By Jack Simon
Observer Staff Writer 

SM City Council Opposes Malibu's Plan to Split SMMUSD

Panel sent letter to LACOE ahead of Saturday's hearing

 

September 18, 2021

Mary Leipziger

A masked parent and child walking home from a Malibu Elementary School

The Santa Monica City Council has gone on the record with its opposition to City of Malibu's petition to split the Santa Monica-Malibu Unified School District into two separate districts.

This morning, the Council sent a letter to the Los Angeles County Office of Education (LACOE) and its Committee on School District Organization, calling for its members to deny Malibu's petition "given that terms are not equitable for all students." 

The Council's letter follows an LACOE report – released last week – which concluded that eight out of the nine criteria for separation set by the Committee have not been substantially met. City officials said "the analysis clearly illustrates that the proposed reorganization would have a substantial negative effect on the fiscal health of the remaining Santa Monica USD."

This Saturday, September 18, the Committee on School District Organization will hold a meeting to discuss the LACOE report and decide whether to accept or reject Malibu's contentious petition.

The hearing will start at 9 a.m. The agenda and participation details for the virtual meeting are available at https://www.lacoe.edu/Business-Services/News-Announcements/ID/867/Public-Hearings. 

Last week, LACOE recommended that Malibu's petition move forward to the next phase of the process, even though it "does not sufficiently meet" some of financial conditions required for evaluation and approval, according to its committee report.


The report also expresses concern over Malibu's projected low enrollment, diversity and disruption to educational programs, county officials said.

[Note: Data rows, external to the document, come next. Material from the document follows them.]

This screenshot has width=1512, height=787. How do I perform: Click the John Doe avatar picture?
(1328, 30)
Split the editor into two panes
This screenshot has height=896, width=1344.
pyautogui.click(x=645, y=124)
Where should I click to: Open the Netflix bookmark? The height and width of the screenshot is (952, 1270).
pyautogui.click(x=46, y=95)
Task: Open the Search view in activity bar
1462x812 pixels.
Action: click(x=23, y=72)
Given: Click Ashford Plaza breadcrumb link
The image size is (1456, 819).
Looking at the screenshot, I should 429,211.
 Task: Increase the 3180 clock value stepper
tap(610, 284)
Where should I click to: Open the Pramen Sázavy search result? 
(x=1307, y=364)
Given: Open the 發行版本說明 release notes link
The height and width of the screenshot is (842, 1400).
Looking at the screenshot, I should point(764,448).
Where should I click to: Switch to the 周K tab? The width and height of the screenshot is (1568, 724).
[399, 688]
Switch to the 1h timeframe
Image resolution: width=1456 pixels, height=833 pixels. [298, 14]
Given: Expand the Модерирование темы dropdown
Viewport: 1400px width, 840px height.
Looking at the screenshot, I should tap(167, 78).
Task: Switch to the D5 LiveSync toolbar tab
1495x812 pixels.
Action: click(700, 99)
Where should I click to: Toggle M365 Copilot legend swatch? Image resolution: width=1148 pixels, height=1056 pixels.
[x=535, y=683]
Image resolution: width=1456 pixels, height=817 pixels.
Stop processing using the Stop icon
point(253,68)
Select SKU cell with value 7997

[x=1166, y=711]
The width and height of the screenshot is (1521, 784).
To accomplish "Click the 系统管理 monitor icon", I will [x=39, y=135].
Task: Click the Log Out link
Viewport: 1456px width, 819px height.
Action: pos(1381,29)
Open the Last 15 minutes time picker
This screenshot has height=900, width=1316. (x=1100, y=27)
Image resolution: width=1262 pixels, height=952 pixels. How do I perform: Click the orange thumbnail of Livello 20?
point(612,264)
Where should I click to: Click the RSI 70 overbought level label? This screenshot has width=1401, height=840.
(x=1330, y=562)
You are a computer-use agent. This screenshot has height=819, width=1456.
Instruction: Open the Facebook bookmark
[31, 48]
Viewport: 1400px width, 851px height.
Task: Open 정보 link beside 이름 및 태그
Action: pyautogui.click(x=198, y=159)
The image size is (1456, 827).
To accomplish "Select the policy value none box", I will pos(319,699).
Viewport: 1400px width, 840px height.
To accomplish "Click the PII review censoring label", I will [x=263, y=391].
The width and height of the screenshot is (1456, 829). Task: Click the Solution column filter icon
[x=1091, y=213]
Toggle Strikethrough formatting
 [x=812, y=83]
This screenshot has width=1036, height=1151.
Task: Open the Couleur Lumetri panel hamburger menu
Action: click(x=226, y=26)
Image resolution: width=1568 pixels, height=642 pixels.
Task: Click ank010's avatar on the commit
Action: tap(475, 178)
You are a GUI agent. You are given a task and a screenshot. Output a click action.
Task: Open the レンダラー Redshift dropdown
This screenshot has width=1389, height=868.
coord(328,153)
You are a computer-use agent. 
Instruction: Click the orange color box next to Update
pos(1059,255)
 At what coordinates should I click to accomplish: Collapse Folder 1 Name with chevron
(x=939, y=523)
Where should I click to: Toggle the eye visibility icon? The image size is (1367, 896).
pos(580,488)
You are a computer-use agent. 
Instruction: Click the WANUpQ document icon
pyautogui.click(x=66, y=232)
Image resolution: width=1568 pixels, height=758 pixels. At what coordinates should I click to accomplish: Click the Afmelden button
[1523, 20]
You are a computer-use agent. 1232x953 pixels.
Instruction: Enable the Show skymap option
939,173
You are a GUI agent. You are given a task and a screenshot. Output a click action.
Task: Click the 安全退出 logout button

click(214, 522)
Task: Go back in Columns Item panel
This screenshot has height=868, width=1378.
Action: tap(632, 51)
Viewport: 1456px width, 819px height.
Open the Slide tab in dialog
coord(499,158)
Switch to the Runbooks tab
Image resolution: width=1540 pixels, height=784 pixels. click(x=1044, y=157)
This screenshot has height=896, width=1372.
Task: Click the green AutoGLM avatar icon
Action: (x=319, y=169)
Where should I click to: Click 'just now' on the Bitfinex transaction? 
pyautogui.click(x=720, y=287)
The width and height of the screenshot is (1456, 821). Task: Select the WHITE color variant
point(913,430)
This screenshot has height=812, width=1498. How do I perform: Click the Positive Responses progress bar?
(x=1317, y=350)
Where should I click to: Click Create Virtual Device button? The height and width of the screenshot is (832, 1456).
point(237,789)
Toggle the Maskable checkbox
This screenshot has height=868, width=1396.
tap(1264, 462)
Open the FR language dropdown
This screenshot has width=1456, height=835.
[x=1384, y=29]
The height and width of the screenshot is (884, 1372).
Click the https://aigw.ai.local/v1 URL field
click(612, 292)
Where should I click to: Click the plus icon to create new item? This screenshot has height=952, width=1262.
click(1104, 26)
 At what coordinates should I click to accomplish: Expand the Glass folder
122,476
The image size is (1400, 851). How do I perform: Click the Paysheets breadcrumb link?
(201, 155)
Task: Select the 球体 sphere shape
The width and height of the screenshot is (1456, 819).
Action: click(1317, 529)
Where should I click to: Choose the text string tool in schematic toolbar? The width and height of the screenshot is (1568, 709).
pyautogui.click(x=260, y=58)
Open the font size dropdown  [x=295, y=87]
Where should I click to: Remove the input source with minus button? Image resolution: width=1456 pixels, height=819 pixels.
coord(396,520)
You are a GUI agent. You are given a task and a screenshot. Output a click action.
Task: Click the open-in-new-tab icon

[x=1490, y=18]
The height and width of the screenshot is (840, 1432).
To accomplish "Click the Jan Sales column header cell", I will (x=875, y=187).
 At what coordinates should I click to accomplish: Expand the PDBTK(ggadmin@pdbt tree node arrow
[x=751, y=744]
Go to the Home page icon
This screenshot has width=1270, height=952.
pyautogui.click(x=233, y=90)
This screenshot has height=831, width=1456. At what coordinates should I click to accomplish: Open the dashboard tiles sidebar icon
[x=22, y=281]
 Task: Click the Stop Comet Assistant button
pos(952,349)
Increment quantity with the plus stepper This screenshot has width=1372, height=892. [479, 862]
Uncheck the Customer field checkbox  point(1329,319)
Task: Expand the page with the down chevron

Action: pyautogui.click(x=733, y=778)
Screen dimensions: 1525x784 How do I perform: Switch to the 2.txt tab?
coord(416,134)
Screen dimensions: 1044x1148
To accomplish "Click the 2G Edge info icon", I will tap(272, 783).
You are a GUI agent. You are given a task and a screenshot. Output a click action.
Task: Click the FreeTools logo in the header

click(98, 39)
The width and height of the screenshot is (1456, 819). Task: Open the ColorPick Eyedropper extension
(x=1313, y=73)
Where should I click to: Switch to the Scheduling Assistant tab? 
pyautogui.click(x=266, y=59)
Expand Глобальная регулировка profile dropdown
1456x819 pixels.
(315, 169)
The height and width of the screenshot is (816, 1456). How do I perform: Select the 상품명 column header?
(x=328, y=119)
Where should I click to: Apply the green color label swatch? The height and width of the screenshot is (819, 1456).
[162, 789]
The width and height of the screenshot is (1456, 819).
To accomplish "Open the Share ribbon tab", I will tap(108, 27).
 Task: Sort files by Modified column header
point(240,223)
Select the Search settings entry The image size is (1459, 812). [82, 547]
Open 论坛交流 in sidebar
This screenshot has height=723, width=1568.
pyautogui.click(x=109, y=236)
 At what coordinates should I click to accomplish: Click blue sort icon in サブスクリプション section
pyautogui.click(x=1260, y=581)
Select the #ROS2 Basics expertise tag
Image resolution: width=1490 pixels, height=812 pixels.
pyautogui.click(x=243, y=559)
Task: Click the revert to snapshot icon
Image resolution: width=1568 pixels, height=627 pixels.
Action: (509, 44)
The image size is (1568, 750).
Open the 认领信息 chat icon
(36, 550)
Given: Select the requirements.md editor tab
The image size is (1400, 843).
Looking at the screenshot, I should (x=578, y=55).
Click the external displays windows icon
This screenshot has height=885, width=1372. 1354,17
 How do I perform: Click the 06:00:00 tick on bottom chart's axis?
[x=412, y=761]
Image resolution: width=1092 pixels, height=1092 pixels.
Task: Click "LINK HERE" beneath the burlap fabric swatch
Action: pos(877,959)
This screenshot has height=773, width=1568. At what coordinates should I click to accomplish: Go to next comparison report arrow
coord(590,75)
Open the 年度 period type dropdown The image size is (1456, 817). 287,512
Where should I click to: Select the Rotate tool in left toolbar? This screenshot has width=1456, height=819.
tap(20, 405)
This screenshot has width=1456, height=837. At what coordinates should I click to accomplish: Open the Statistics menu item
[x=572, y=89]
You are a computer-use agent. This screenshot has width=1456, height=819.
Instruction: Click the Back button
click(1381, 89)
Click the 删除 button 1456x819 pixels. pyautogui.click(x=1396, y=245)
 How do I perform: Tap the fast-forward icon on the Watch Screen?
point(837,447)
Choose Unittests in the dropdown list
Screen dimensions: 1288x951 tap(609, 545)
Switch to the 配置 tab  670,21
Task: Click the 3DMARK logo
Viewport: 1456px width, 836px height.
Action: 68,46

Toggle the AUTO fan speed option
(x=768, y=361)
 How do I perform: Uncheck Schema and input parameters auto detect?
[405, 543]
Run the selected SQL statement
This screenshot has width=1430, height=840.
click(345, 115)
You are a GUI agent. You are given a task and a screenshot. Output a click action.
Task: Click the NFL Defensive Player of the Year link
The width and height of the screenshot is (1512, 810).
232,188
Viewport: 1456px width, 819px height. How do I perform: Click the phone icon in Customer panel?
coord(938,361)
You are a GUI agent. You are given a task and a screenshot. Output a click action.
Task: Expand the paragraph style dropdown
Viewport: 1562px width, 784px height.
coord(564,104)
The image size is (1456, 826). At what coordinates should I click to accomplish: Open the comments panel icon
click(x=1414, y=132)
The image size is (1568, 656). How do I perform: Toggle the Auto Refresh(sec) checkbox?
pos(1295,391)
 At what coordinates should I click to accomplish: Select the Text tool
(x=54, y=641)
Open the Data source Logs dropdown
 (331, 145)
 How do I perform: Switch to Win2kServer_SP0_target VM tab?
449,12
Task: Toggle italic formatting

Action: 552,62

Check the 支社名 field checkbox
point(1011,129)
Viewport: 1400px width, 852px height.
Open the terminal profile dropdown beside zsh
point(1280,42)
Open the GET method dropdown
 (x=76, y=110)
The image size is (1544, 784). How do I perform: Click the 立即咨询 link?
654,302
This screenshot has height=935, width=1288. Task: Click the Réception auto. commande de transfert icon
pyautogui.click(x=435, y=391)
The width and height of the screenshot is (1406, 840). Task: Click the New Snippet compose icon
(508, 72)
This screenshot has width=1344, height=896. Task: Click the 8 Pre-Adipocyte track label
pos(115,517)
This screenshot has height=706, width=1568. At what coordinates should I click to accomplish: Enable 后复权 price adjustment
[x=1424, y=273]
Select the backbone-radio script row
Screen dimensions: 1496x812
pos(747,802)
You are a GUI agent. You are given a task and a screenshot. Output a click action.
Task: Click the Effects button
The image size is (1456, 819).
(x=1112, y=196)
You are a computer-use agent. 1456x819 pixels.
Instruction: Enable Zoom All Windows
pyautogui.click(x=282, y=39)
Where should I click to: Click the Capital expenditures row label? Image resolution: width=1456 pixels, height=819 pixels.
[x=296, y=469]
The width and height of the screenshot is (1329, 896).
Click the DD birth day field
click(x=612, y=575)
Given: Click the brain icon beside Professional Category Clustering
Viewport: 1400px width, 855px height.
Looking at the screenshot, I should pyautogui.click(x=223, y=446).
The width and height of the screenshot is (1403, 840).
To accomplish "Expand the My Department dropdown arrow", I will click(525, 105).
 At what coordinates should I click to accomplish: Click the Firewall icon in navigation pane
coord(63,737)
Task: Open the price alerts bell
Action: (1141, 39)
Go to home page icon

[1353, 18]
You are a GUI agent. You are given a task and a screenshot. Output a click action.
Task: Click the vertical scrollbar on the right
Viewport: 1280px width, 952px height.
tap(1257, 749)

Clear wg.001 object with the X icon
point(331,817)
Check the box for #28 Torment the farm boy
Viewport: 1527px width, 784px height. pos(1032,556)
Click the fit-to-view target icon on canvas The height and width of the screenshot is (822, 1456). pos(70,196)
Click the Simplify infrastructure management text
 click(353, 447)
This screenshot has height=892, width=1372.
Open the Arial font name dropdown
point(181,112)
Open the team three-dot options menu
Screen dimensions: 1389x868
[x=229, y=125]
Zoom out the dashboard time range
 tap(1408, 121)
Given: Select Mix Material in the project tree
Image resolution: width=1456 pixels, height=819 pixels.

In its letter to LACOE, the Santa Monica Council reaffirmed its support for separation "if terms are favorable to the education advancement of all students."

The letter states: "Such a denial only terminates the Malibu Petition. It does NOT preclude the communities working together to create an independent Malibu School District in a way that is fair and just to students in Santa Monica schools and that provides a robust and equal educational opportunity for both Malibu and Santa Monica students."

At its Tuesday night meeting, the Council is expected to approve a formal motion to deny the Malibu's October 12, 2020 petition to split the into two separate districts "based on the substantial negative effect of the proposed reorganization on the fiscal health of the remaining Santa Monica Unified School District."

If LACOE approves Malibu's divorce proposal, it would enter the committee review process, including a staff feasibility study and environmental analysis, and afterward submitted to the state. If the state approves the petition, it will go back to voters for a final vote.